BEGIN Input for this task
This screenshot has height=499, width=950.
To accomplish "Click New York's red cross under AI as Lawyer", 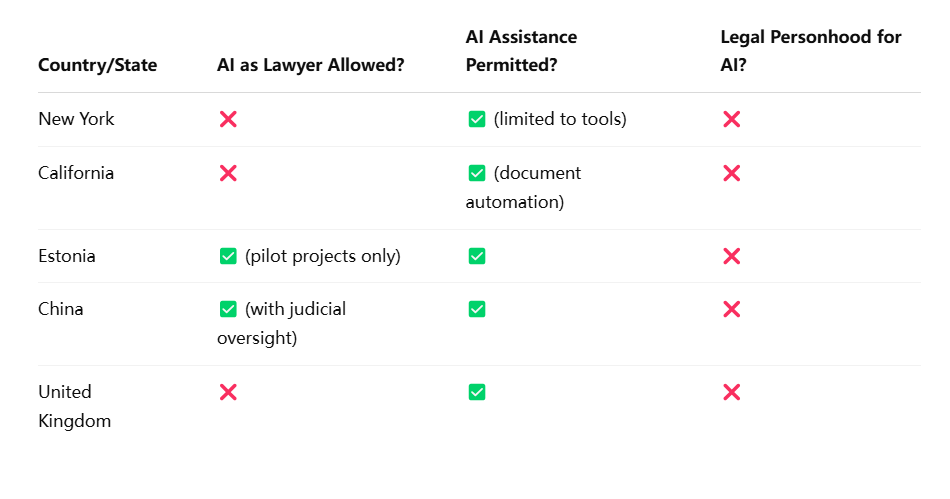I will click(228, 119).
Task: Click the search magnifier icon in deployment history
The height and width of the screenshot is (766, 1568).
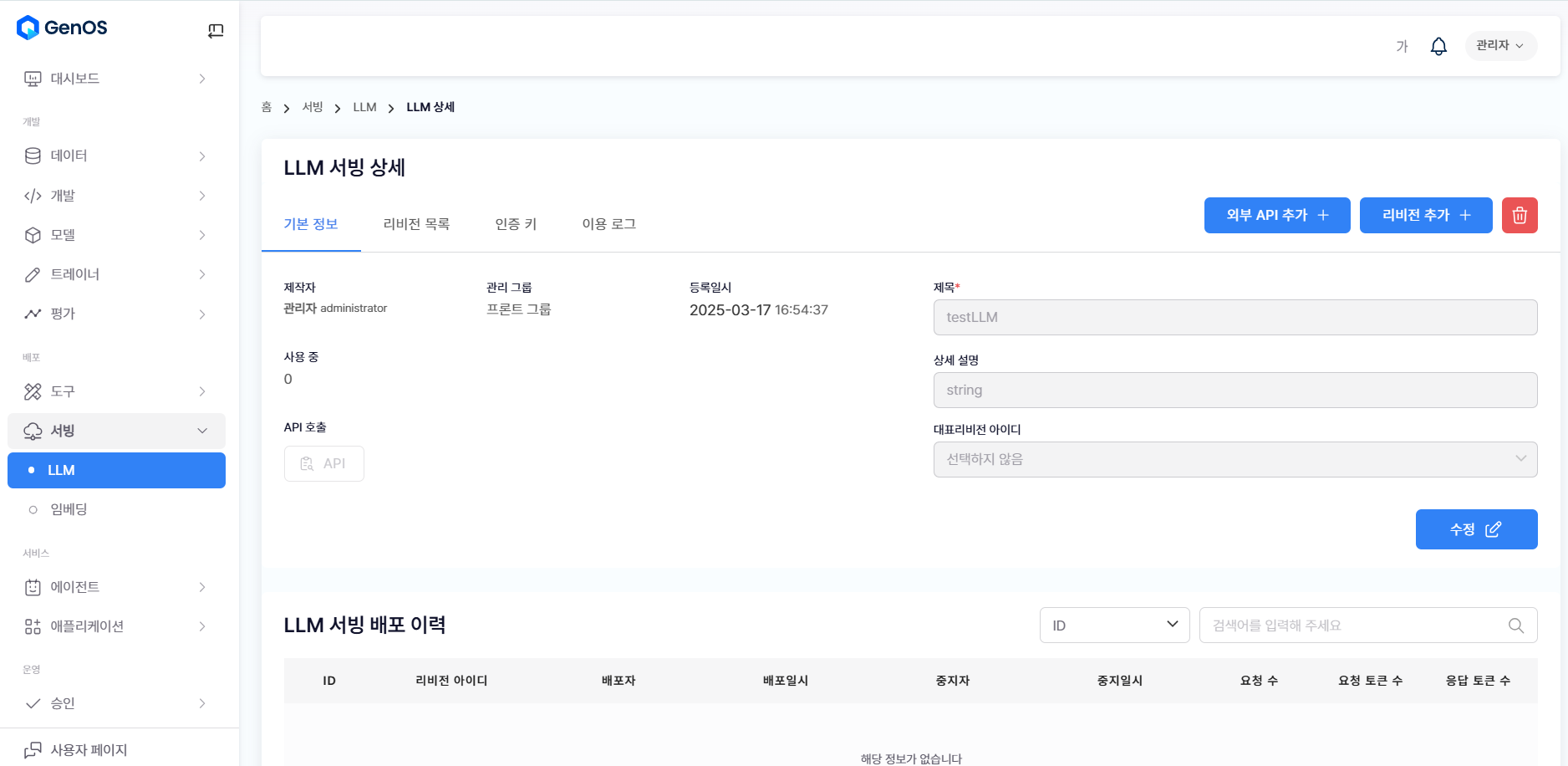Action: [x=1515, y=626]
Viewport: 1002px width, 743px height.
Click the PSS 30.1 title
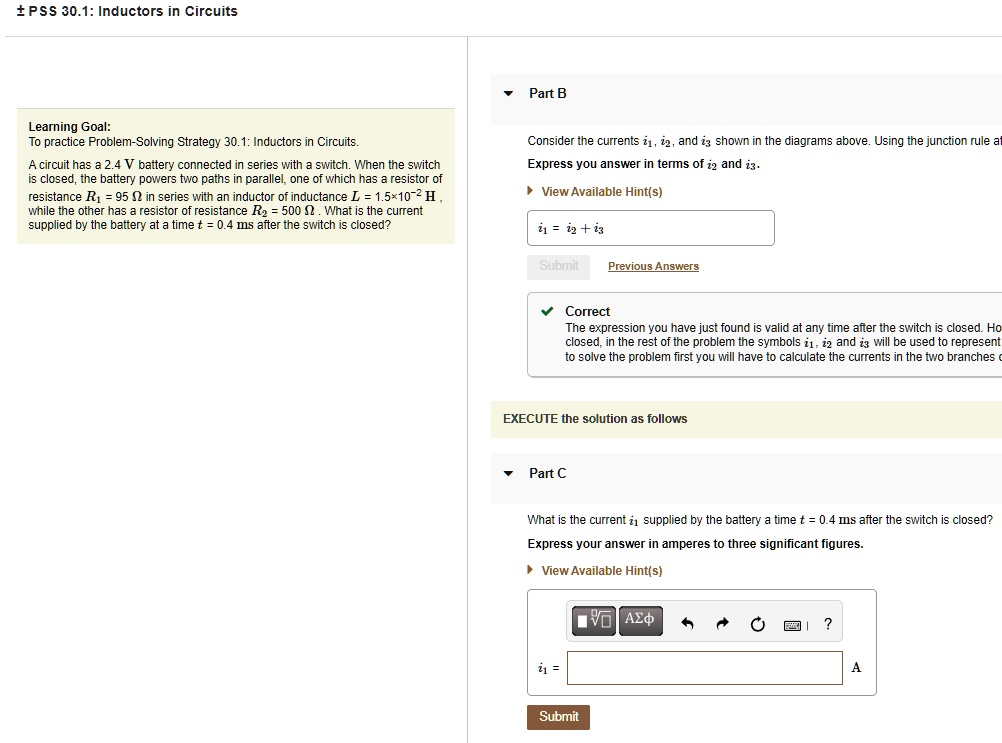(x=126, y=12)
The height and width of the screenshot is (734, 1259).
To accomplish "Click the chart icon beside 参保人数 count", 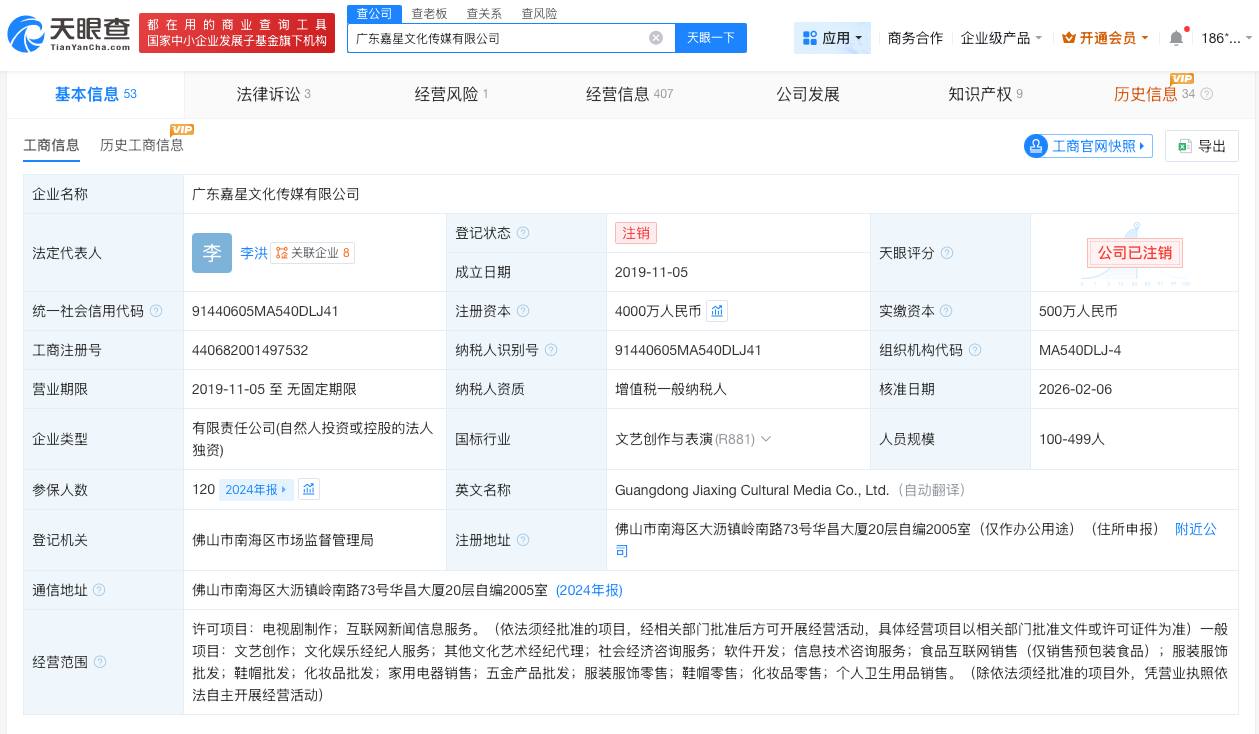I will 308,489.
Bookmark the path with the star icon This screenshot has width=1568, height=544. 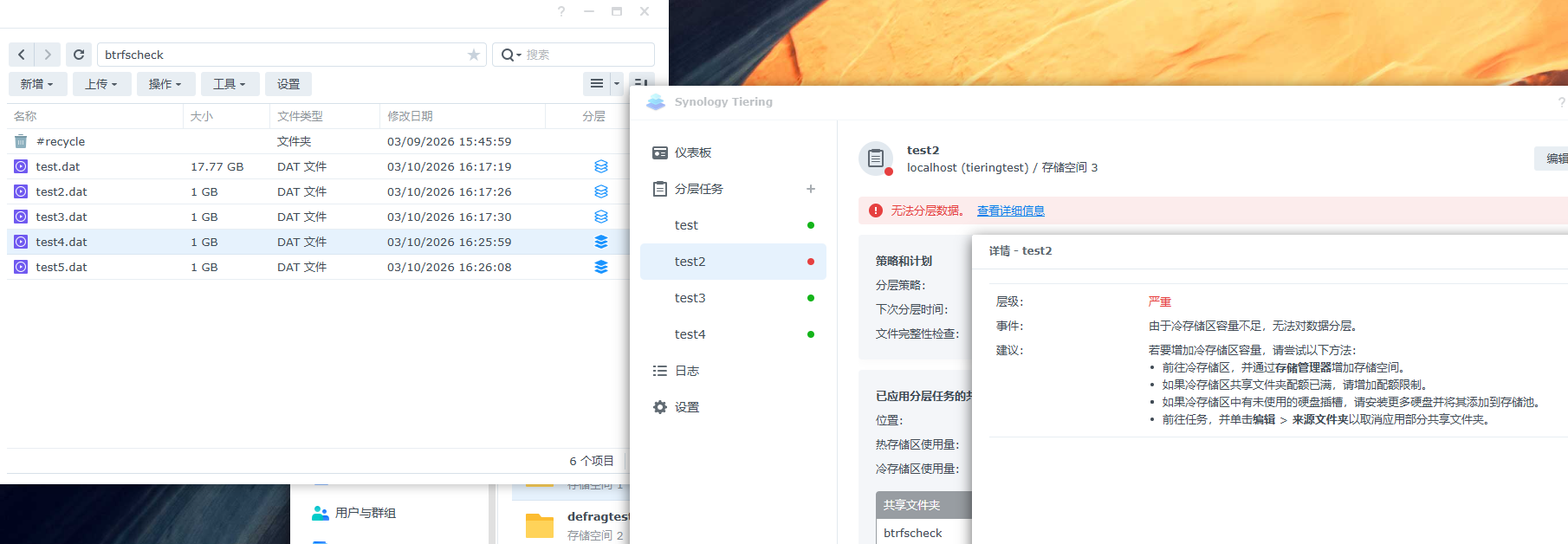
END Input for this task
▶ **What is being asked**
Output the entries from the line with "Task: Click the" up to and including the line with "(x=126, y=12)" as a JSON list of strings, one string per line and no blank lines. Leave the pictures out.

▶ **Solved problem**
[
  "Task: Click the search magnifier icon in deployment history",
  "The height and width of the screenshot is (766, 1568).",
  "Action: [x=1515, y=626]",
  "Viewport: 1002px width, 743px height.",
  "Click the PSS 30.1 title",
  "(x=126, y=12)"
]